Yan Qingli la regarda, incertaine de sa sincérité ou de sa feinte. Peut-être les deux. Dans ce monde cannibale, un simple geste de bonté suffit à marquer les esprits à jamais. Tout comme elle se souvenait encore de la peur qu'elle avait ressentie en apprenant son mariage arrangé, et de la stature imposante de son père lorsqu'il avait refusé.

De plus… Yan Qingli n'est pas du genre à manquer de confiance en elle. Il serait épuisant de vivre en doutant constamment des intentions de quiconque l'aborde. Elle pouvait percevoir un changement d'attitude chez l'autre personne lors de leurs interactions, alors pourquoi pas elle

?

Même s'il ne s'agit que d'une broutille que vous pouvez régler à tout moment, il vous a fallu tout votre courage pour dire une chose pareille à l'autre personne.

« Qu’as-tu fait de mal ? » Yan Qingli hésita un instant avant de poser la main sur son corps et de le caresser doucement. Bien qu’émue par ce geste, elle ne put répondre. Regardant ses cheveux noirs encore humides, elle murmura simplement : « Même si tu as fait quelque chose de mal, je te pardonnerai. »

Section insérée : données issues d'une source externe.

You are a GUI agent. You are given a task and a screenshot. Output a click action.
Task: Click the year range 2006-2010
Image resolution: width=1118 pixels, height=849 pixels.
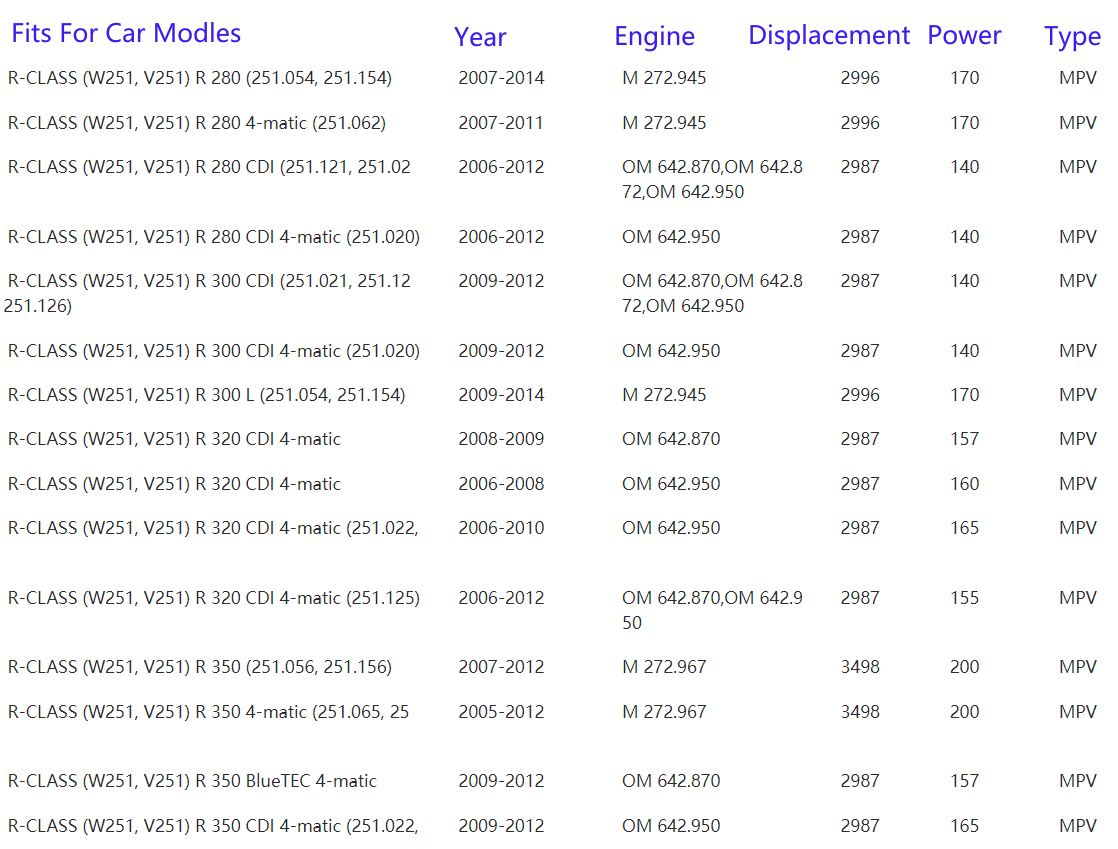(x=501, y=528)
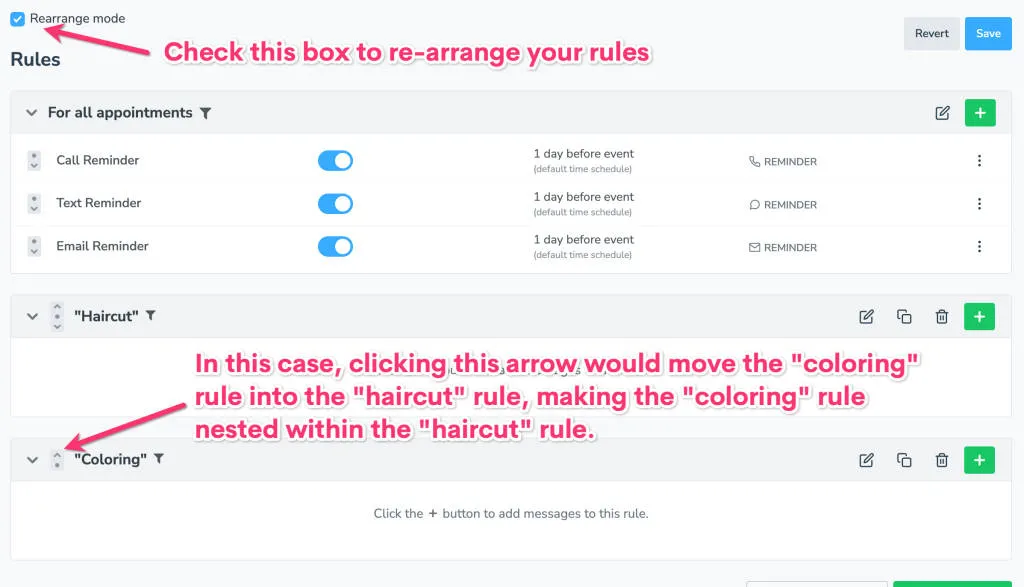
Task: Open the Call Reminder options menu
Action: [x=980, y=160]
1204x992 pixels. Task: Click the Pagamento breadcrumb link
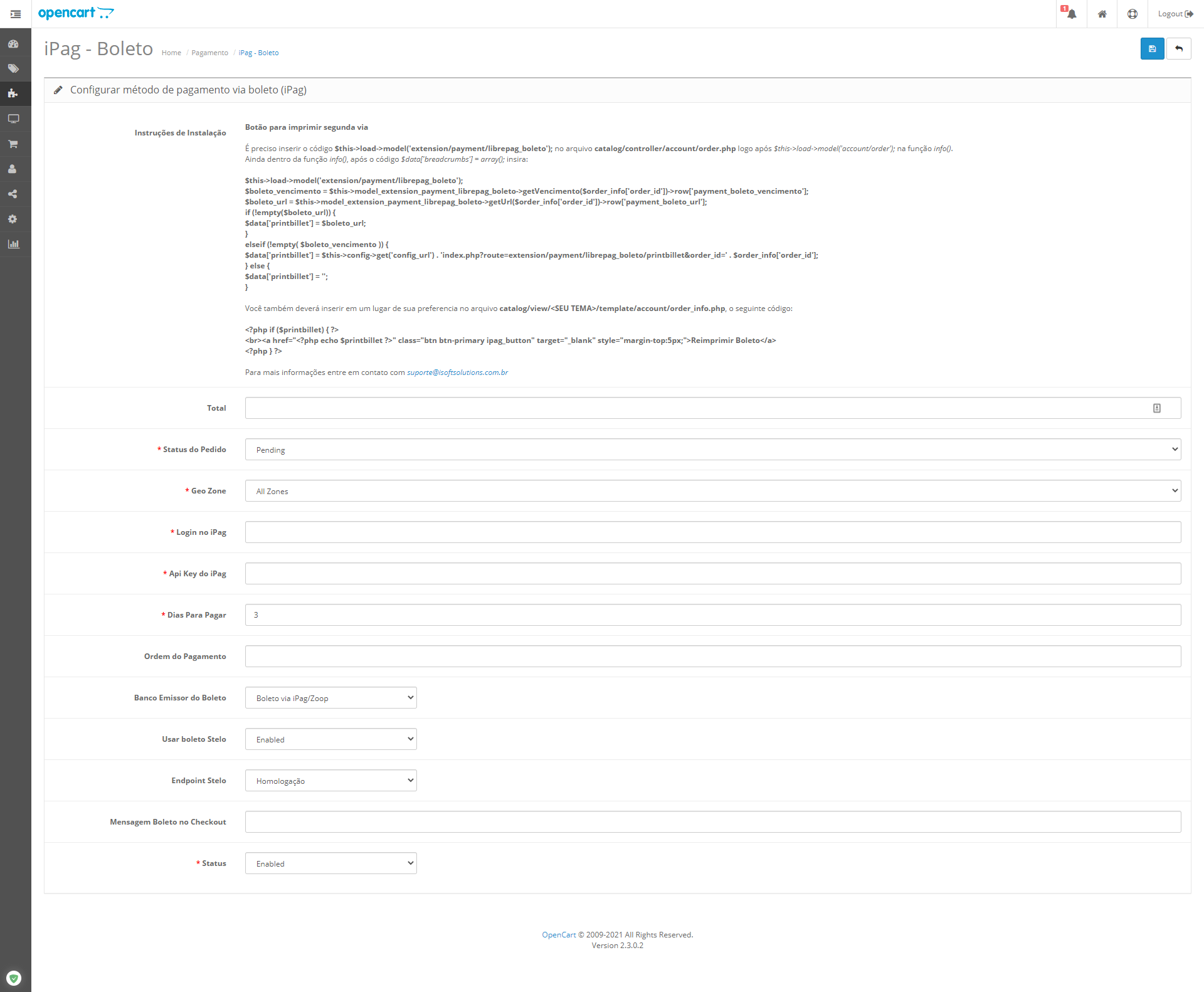[209, 53]
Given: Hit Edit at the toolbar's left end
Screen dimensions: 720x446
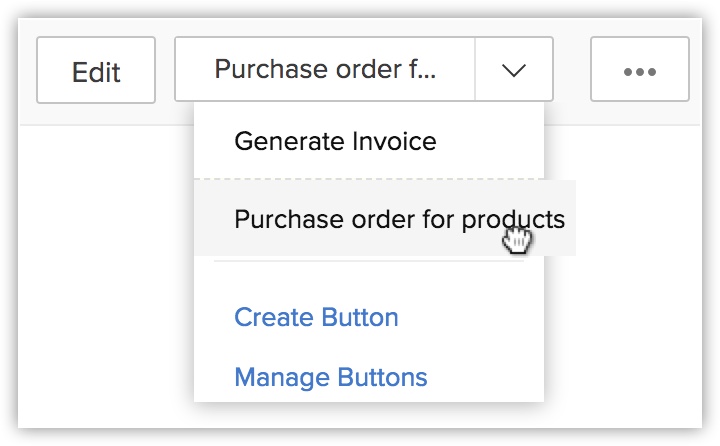Looking at the screenshot, I should 96,70.
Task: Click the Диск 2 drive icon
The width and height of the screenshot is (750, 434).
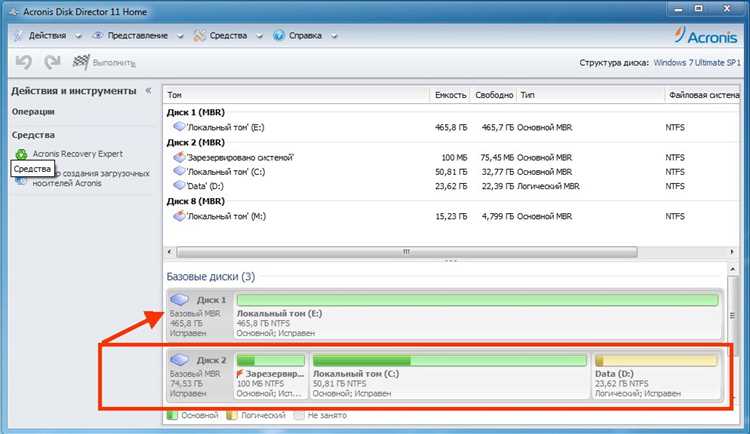Action: click(x=179, y=360)
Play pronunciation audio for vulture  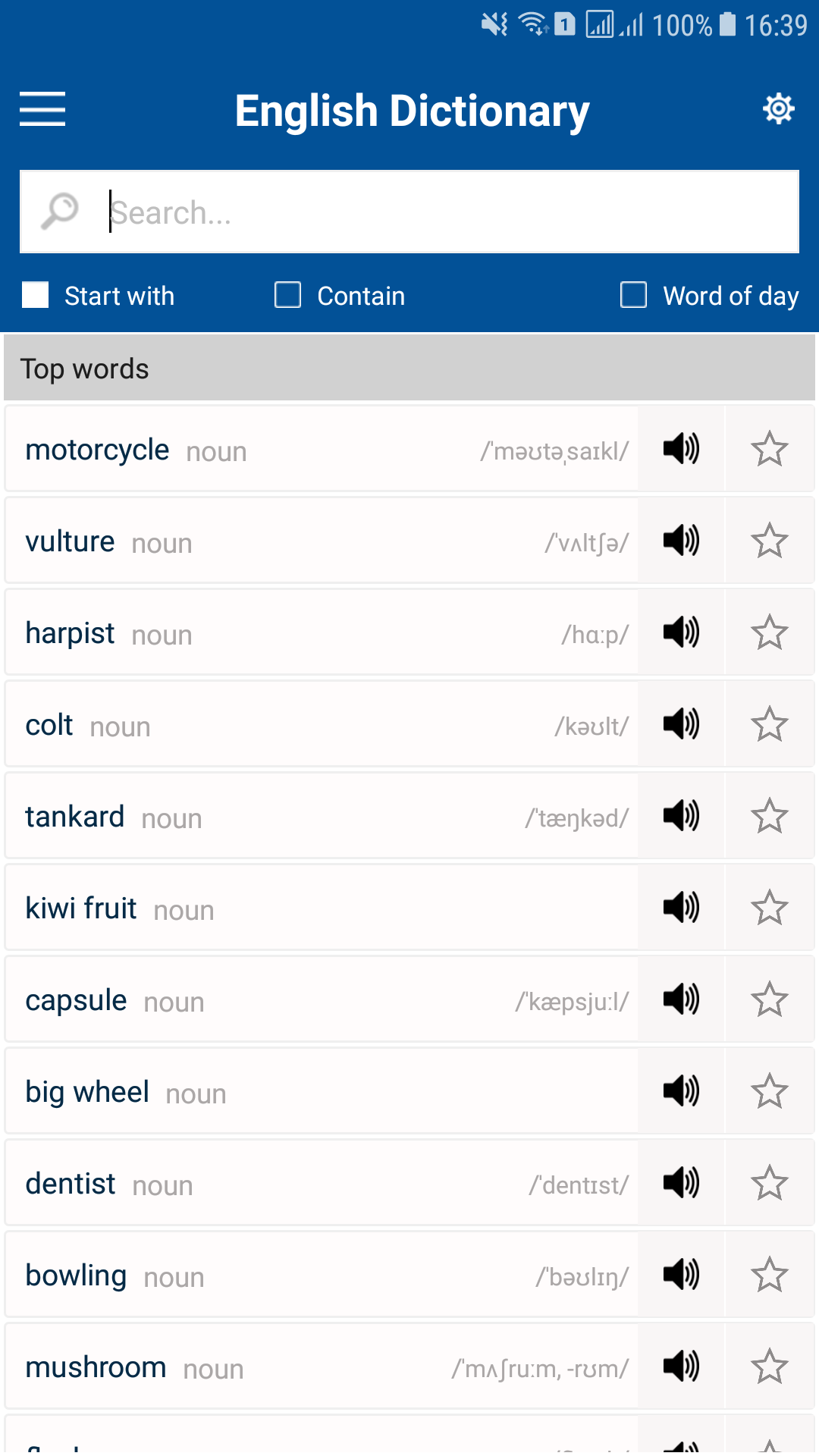(681, 541)
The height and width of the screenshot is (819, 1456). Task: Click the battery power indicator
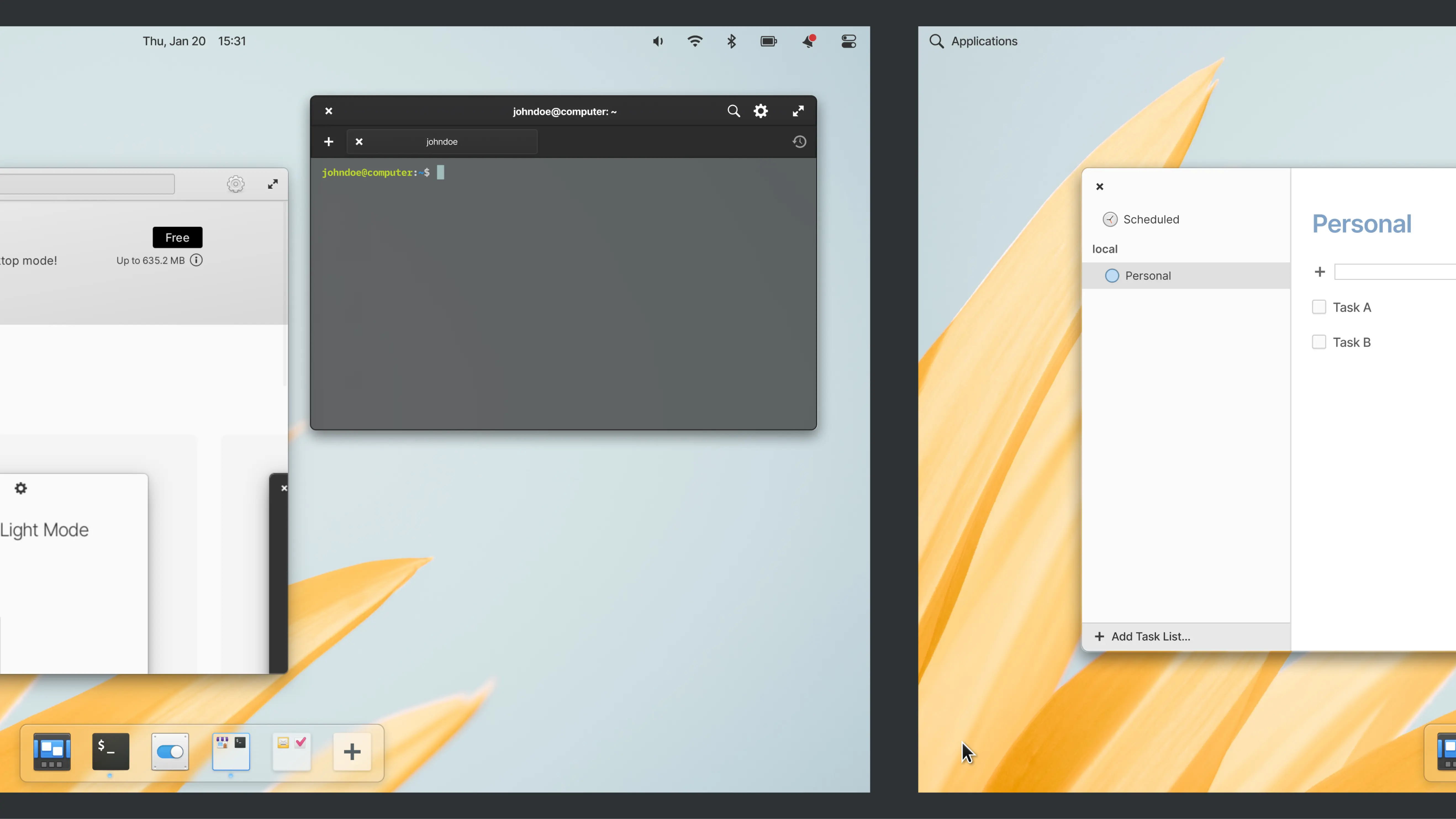click(769, 41)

« Merci, Votre Altesse. » La voix de Qiu Lanxi était étouffée. Elle n'osa pas lever les yeux, de peur d'éclater de rire. Yan Qingli lui avait offert une telle opportunité, alors bien sûr, elle se devait d'en profiter pleinement.

Lorsque des personnes sont confrontées à quelqu'un qui les apprécie et qu'elles n'apprécient pas en retour, elles ont tendance à éprouver davantage de pitié, surtout lorsqu'il existe un déséquilibre de pouvoir évident entre elles.

Comme elles n'étaient jamais de force égale, elle pouvait se comporter de manière arrogante et imprudente, tandis que son adversaire pouvait être intimidée à volonté.

Qiu Lanxi était donc persuadée que son interlocuteur ne douterait pas de ses paroles. Non pas qu'elle fût trop sûre de son charme, mais parce qu'un tel contexte favorisait inconsciemment l'émergence d'émotions plus intenses, qui se muaient naturellement en amour. C'est ce qu'on appelle l'effet du pont suspendu.